== What the task asks ==
Say how many lines below have "computer" in them, giving the number alone.

::: Excerpted data :::

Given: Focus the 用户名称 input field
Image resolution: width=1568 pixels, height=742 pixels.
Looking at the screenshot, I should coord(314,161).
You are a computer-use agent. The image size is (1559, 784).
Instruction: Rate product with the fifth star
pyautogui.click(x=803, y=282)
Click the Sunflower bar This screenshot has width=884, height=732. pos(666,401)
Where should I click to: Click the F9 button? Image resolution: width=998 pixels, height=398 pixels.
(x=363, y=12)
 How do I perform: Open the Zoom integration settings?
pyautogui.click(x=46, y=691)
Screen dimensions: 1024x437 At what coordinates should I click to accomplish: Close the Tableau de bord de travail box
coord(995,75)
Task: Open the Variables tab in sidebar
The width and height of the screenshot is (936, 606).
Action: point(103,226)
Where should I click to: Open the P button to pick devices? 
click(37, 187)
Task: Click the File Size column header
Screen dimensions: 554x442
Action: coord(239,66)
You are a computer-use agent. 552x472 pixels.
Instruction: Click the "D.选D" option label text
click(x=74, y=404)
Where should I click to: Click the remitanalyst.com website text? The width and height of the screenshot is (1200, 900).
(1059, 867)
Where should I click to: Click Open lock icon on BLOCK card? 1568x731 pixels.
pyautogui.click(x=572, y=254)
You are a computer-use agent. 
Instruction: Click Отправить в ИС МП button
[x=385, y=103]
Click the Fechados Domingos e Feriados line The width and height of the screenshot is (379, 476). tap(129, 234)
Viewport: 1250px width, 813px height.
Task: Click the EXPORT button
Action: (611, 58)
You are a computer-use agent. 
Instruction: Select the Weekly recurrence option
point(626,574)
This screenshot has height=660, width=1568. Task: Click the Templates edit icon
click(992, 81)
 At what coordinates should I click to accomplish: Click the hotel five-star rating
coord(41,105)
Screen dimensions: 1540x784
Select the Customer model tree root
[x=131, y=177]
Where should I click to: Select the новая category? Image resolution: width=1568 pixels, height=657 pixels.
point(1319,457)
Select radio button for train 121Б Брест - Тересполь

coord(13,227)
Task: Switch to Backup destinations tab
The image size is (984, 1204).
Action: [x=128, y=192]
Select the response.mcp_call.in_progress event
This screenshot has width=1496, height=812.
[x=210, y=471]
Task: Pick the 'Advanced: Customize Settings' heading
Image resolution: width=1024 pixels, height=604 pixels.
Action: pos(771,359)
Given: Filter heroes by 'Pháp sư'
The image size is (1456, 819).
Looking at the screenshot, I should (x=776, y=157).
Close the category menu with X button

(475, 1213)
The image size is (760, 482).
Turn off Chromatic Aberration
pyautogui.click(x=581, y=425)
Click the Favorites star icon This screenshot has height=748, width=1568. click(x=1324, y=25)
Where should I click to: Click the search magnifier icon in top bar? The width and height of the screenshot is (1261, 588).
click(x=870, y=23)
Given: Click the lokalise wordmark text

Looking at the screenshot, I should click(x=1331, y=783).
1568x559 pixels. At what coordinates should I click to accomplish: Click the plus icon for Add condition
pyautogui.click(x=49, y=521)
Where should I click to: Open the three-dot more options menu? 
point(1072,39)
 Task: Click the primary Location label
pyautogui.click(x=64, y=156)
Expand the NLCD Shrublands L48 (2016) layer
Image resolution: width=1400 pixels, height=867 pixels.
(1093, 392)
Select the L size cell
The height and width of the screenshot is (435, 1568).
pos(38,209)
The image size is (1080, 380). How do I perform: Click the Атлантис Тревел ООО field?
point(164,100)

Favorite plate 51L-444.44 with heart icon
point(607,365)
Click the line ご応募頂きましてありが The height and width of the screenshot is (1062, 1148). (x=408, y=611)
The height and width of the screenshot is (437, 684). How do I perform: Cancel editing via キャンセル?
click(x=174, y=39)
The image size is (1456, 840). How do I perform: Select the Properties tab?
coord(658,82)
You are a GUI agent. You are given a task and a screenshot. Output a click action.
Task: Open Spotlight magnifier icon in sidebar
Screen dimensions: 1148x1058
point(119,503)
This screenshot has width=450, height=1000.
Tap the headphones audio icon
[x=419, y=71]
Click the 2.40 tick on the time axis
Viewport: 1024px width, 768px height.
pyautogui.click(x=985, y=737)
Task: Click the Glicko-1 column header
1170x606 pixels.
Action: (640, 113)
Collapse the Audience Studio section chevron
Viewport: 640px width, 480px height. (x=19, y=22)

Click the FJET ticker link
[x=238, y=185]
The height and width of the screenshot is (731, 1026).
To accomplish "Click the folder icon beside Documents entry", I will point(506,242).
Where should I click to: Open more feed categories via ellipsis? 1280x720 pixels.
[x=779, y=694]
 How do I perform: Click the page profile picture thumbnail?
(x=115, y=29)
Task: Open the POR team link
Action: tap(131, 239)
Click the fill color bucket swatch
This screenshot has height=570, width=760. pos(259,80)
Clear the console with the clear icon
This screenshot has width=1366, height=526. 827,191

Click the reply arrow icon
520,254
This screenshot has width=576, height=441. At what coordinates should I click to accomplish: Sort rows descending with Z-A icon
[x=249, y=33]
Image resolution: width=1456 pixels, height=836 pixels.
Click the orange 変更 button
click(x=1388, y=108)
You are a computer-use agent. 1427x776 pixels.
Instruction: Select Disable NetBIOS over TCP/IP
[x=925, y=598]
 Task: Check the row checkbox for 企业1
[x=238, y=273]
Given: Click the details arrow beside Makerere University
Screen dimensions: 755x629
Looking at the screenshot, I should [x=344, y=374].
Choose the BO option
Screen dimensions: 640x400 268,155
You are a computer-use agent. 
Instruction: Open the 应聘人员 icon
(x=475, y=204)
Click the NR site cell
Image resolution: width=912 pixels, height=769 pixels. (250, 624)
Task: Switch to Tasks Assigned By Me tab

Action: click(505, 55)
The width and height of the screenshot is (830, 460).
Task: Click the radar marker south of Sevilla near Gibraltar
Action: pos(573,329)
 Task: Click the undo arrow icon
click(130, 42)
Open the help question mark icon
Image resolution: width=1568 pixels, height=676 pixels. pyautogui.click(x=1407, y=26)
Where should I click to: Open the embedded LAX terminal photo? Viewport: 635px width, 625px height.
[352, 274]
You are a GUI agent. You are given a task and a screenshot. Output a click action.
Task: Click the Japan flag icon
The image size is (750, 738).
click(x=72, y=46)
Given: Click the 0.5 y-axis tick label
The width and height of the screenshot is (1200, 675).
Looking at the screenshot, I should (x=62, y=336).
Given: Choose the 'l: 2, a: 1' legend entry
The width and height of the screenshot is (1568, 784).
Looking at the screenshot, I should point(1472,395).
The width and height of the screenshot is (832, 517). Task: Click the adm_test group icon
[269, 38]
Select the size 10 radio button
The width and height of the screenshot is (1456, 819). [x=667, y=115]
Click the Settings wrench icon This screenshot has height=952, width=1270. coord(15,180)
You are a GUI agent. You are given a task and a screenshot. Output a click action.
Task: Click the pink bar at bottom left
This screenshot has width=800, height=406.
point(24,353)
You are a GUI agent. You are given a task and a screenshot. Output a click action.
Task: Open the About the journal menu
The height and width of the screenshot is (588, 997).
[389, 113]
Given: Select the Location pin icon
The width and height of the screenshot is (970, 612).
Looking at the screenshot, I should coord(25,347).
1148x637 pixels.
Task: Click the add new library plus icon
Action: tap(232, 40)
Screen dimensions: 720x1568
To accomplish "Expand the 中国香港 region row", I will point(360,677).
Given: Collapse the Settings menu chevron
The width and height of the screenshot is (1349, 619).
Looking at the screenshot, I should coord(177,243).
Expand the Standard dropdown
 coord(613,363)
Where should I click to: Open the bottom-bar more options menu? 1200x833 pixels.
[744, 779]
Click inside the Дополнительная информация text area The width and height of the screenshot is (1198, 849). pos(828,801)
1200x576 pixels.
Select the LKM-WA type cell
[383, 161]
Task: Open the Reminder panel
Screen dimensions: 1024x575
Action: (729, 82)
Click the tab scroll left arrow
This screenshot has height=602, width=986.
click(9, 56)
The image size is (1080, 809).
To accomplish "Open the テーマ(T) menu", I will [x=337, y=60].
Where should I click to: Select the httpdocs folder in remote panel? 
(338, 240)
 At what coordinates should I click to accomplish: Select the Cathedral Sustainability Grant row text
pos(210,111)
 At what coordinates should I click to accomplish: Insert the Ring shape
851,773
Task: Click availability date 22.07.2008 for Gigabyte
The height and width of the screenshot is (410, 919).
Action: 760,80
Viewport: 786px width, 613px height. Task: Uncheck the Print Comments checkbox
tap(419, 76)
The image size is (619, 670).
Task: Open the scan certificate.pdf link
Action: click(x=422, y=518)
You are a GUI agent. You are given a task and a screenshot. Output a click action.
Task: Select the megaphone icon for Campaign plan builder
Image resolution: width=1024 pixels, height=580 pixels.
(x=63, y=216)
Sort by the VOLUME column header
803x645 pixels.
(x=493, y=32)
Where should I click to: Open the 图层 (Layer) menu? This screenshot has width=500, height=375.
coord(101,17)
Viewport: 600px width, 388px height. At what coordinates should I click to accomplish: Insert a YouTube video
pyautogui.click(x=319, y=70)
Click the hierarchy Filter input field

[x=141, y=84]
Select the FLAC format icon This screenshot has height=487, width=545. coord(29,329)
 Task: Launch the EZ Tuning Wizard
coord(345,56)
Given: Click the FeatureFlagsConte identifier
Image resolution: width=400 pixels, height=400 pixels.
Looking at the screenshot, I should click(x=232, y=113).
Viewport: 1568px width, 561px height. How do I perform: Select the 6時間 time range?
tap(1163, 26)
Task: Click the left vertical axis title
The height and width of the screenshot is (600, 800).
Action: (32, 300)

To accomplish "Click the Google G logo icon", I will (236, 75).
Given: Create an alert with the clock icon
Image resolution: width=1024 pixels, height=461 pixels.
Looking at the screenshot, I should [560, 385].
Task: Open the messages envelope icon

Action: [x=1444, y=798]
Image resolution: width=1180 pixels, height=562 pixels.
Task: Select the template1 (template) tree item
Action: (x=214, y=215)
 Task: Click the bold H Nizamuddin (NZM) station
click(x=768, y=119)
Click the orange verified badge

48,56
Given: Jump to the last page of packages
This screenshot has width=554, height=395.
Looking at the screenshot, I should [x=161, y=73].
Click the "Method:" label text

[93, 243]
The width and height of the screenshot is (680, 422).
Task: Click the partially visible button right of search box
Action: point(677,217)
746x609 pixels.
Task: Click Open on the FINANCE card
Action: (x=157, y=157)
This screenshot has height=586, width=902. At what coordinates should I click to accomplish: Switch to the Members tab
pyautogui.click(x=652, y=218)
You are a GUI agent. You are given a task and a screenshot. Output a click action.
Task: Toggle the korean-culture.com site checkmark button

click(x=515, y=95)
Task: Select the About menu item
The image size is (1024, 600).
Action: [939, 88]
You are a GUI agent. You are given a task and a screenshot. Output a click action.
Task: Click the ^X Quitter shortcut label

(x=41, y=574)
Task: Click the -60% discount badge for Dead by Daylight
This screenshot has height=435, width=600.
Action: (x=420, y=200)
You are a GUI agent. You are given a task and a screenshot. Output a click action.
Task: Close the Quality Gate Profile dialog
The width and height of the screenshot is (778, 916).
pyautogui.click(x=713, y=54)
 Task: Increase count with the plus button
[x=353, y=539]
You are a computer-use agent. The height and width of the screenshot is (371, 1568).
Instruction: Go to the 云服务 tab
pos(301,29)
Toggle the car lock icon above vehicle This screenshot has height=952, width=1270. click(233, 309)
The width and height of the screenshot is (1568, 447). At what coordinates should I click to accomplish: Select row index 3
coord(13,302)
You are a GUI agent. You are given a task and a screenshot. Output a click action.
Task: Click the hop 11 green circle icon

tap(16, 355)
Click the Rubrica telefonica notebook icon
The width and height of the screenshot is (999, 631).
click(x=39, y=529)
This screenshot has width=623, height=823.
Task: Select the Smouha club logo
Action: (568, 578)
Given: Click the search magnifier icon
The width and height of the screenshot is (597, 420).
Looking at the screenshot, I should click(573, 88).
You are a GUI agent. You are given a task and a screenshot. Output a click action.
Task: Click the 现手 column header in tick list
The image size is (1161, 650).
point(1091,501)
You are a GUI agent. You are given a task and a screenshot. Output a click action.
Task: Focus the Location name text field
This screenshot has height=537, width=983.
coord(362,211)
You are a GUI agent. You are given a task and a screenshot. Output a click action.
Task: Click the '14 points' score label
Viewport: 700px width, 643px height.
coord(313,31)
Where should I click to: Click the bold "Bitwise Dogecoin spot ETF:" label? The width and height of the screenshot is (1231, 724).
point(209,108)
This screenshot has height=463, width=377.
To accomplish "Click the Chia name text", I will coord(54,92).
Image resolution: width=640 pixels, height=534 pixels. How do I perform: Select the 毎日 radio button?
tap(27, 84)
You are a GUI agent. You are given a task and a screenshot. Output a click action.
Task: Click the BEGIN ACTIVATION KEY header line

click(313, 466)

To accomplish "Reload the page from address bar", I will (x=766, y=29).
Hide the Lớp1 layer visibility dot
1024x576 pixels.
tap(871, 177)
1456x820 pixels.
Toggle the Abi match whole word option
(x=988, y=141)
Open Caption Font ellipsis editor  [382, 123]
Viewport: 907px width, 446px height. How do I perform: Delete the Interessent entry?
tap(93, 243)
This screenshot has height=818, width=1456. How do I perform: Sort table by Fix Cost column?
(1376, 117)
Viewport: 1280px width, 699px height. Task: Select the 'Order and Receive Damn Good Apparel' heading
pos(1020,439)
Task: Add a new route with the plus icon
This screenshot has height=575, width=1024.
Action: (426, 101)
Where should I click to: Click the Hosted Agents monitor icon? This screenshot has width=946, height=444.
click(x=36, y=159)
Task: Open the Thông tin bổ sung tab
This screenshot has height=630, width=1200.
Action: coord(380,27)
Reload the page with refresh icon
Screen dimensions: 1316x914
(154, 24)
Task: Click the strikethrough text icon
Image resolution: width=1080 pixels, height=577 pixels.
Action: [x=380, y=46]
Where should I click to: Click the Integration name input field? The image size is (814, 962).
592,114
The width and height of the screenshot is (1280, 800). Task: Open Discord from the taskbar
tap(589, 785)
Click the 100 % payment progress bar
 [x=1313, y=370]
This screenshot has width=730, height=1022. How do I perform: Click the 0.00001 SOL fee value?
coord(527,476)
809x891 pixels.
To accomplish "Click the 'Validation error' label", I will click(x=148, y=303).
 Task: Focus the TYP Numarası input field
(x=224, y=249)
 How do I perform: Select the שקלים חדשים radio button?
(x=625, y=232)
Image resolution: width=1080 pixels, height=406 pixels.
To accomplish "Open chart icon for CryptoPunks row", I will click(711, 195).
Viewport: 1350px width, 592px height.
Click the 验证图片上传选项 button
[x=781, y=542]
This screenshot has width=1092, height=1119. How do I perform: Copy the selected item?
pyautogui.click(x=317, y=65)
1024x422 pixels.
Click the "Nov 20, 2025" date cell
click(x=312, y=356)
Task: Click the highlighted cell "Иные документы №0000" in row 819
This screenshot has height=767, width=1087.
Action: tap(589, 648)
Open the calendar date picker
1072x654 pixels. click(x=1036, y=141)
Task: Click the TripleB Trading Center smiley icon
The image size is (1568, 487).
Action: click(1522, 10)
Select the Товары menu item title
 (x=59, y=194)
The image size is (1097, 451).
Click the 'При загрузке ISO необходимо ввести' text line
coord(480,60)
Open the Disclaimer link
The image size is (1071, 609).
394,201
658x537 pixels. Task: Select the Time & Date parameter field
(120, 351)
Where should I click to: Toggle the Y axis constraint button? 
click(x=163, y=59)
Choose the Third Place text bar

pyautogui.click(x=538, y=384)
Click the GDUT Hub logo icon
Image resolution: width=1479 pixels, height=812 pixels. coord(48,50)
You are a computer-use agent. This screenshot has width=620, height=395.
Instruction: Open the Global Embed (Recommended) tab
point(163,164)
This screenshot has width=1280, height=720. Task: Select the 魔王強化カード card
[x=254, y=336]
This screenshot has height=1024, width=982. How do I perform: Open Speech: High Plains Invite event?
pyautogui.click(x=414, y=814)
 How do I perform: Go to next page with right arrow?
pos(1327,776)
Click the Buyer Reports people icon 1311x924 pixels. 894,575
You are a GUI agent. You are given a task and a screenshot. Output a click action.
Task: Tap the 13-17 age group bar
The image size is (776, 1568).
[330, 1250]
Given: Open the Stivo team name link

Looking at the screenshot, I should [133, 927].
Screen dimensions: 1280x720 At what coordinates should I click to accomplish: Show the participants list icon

:::

== Written answer ==
8